8. In view of the foregoing, therefore, I entertain no doubt that the intervention of the High Court is necessary to set the matter right, and the order of the court summoning the accused being contrary to law deserves to be quashed without prejudice to the right of the complainant to file her complaint in the appropriate court.

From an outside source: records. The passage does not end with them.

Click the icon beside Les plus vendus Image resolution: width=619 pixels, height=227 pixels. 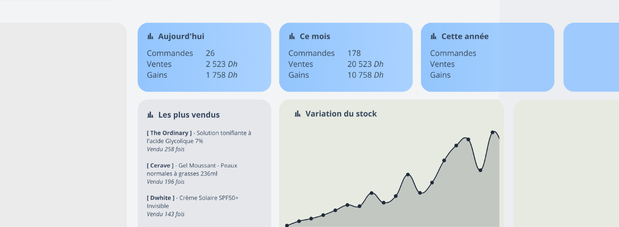pos(150,115)
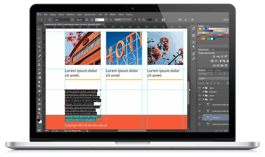Select the Crop tool
This screenshot has height=157, width=265.
(x=40, y=47)
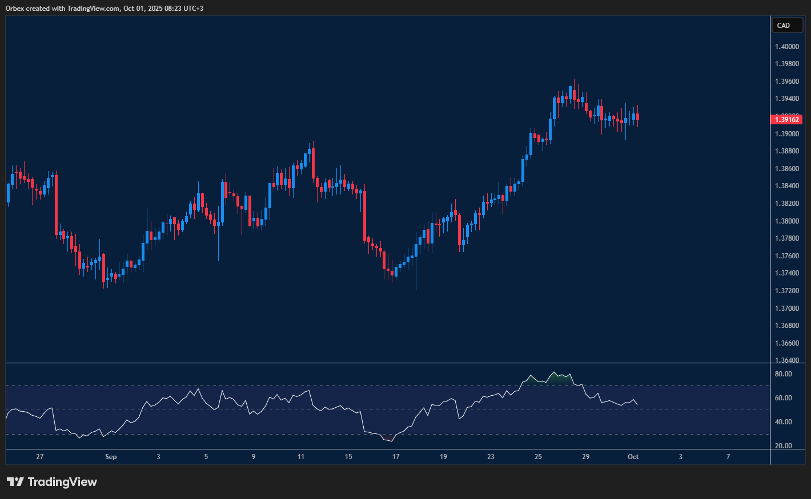
Task: Click the 17 date marker on time axis
Action: [x=396, y=457]
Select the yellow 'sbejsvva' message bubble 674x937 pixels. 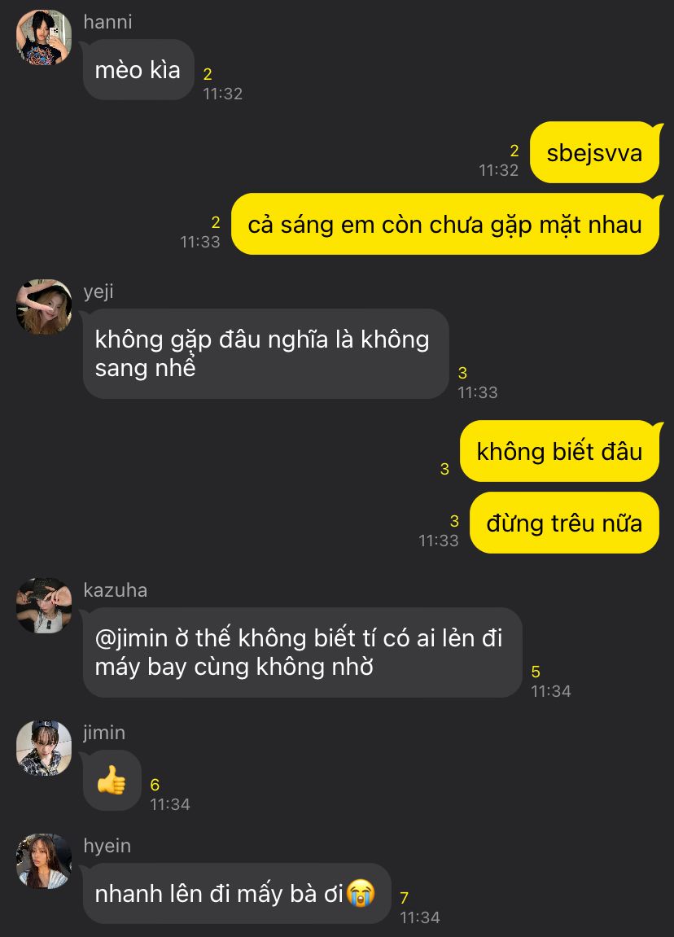pos(594,152)
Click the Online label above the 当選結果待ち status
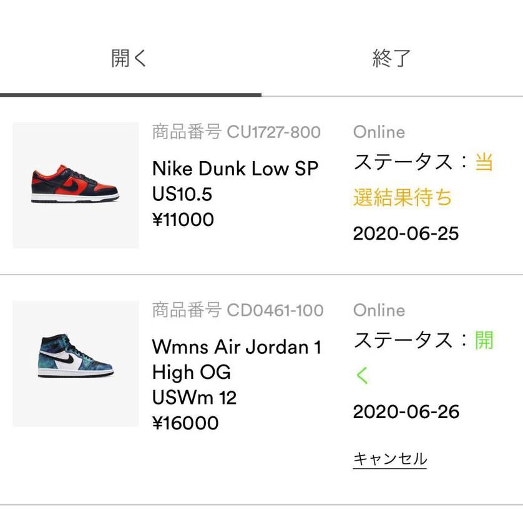 pyautogui.click(x=379, y=132)
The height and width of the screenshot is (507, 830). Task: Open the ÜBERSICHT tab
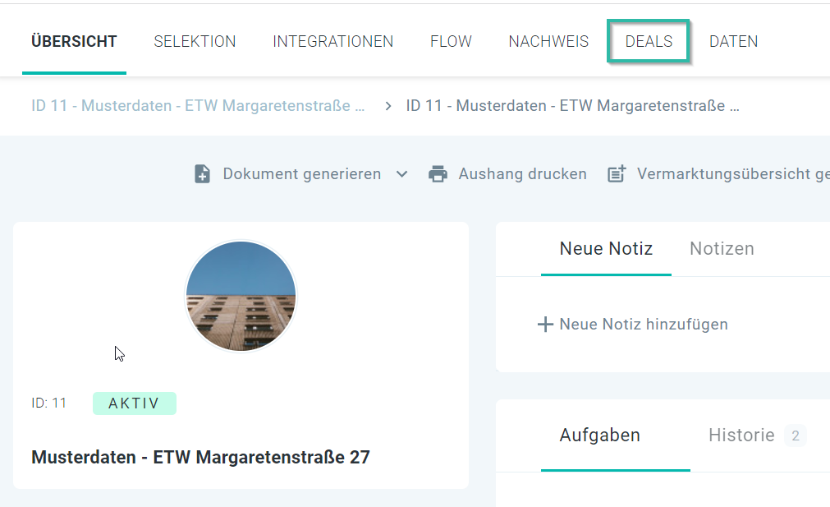[74, 41]
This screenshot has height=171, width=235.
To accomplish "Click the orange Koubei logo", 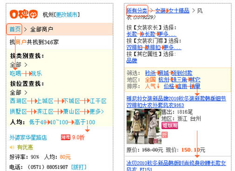I will pos(24,14).
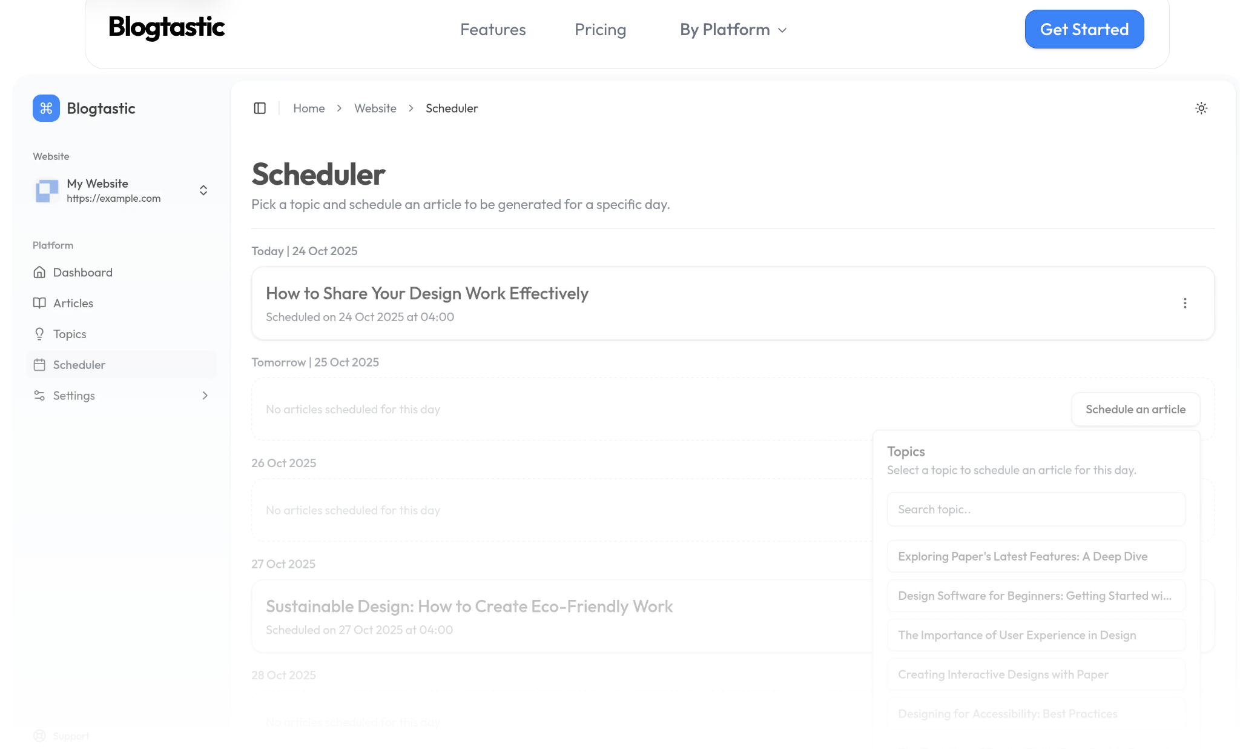Expand the My Website switcher
The width and height of the screenshot is (1240, 749).
pyautogui.click(x=203, y=190)
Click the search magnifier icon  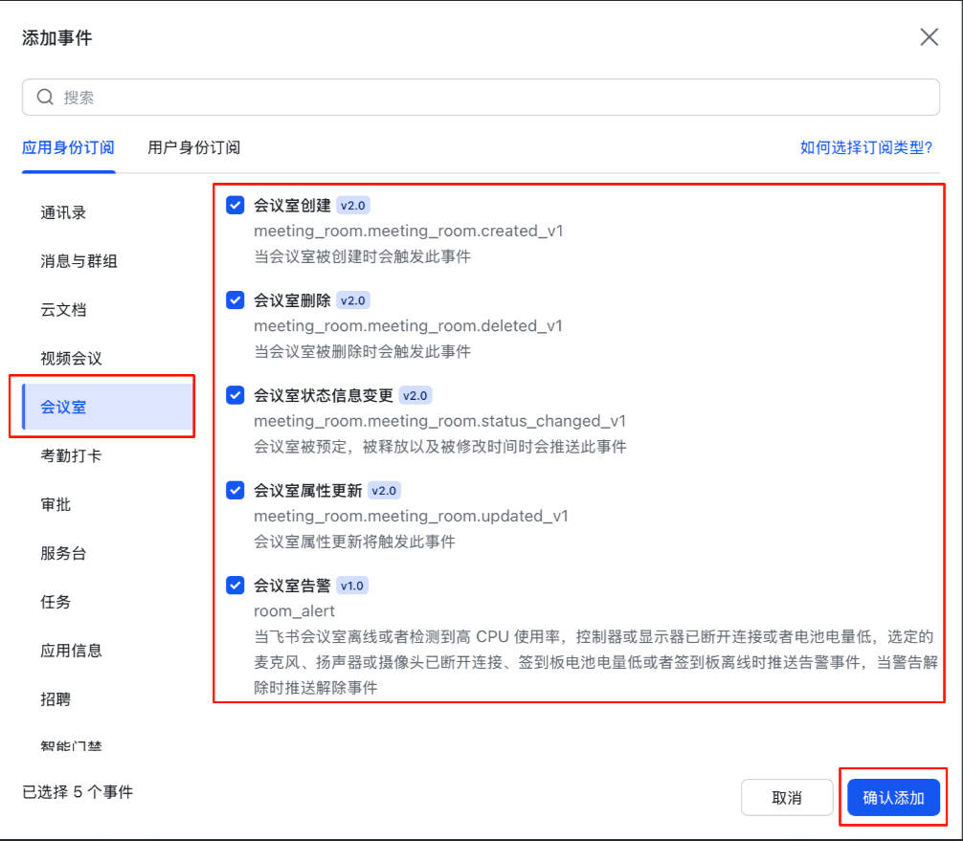click(45, 97)
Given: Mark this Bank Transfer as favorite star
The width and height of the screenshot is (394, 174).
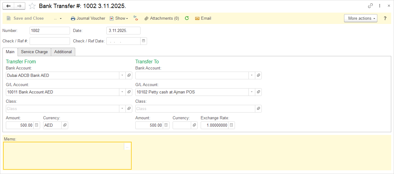Looking at the screenshot, I should (32, 6).
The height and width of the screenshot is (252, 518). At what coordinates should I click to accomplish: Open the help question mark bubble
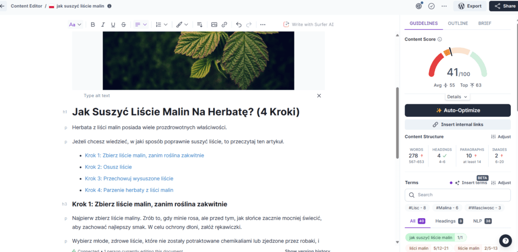pos(505,241)
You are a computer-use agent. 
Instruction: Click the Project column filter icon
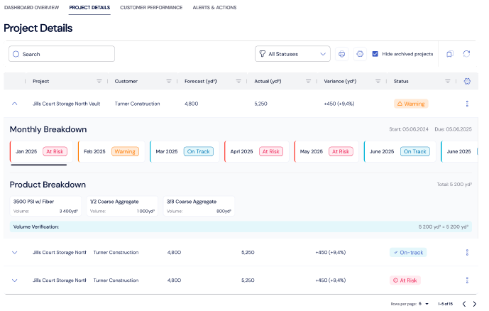pos(99,81)
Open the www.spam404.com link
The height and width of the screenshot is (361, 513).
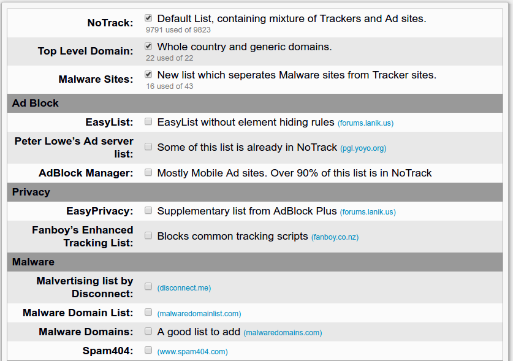192,352
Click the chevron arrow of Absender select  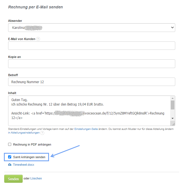[172, 28]
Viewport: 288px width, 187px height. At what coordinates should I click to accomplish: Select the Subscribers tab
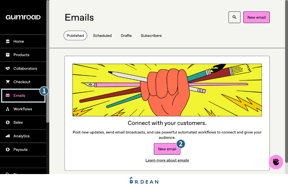(x=151, y=36)
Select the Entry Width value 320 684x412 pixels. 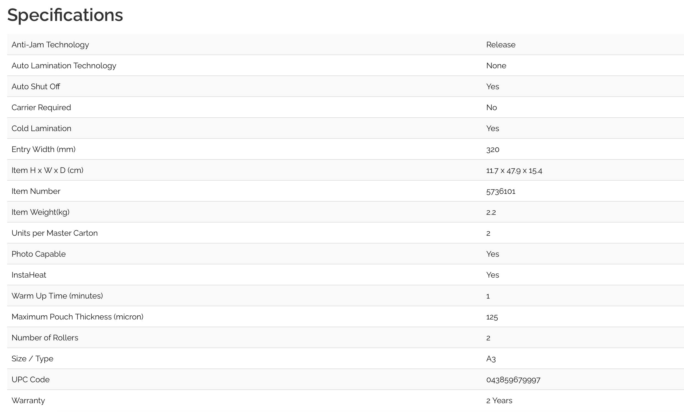[x=492, y=150]
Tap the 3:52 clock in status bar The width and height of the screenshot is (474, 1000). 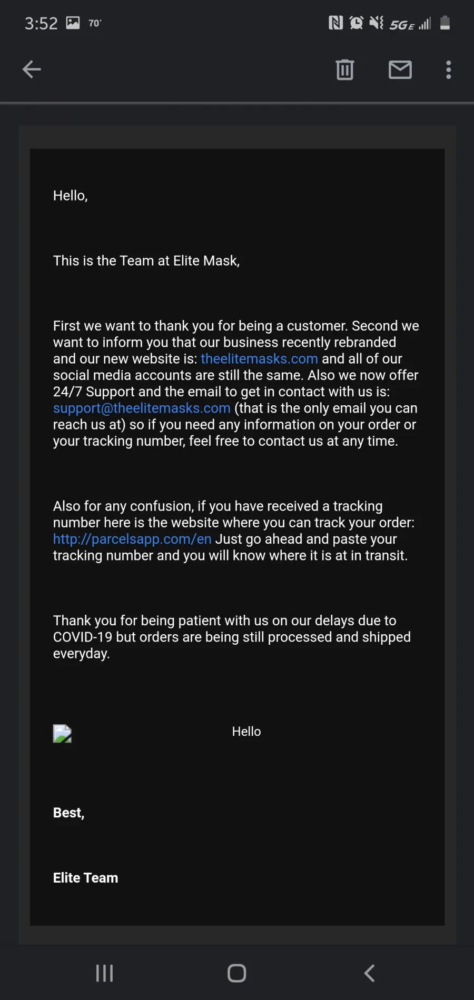[x=41, y=23]
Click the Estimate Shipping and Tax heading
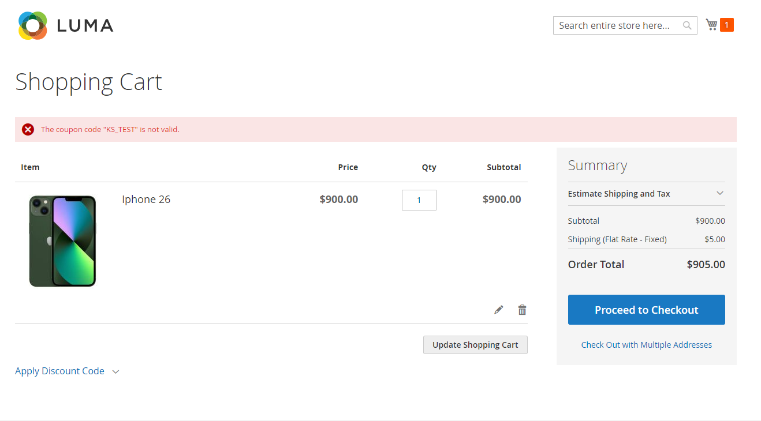The width and height of the screenshot is (761, 421). click(x=619, y=194)

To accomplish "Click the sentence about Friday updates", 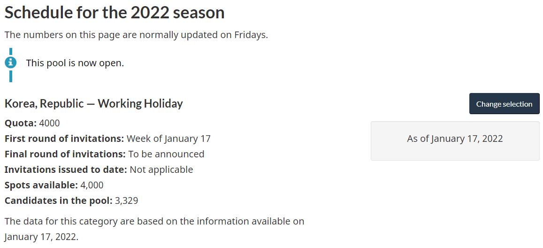I will [136, 35].
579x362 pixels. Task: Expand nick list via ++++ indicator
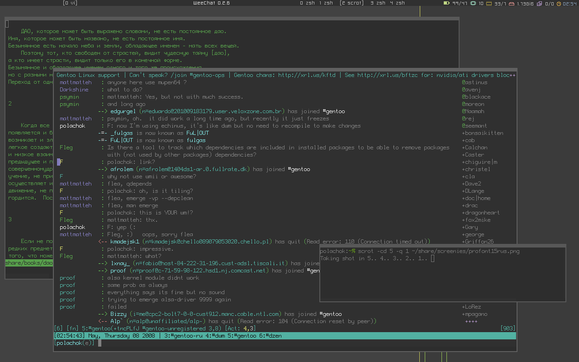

9. With the above recommendation, the file be submitted to the Hon'ble High Court for the impugned order being quashed. The parties are directed to appear there on 1-9-1972.

ORDER

A.D. Koshal, J.

1. For the reasons recorded by the learned Additional Sessions Judge, his recommendation is accepted and the order passed by the learned Magistrate on the 10th of August, 1970, and impugned in these proceedings, is quashed but without prejudice to the right of the complainant-respondent to file her complaint in the Court having jurisdiction.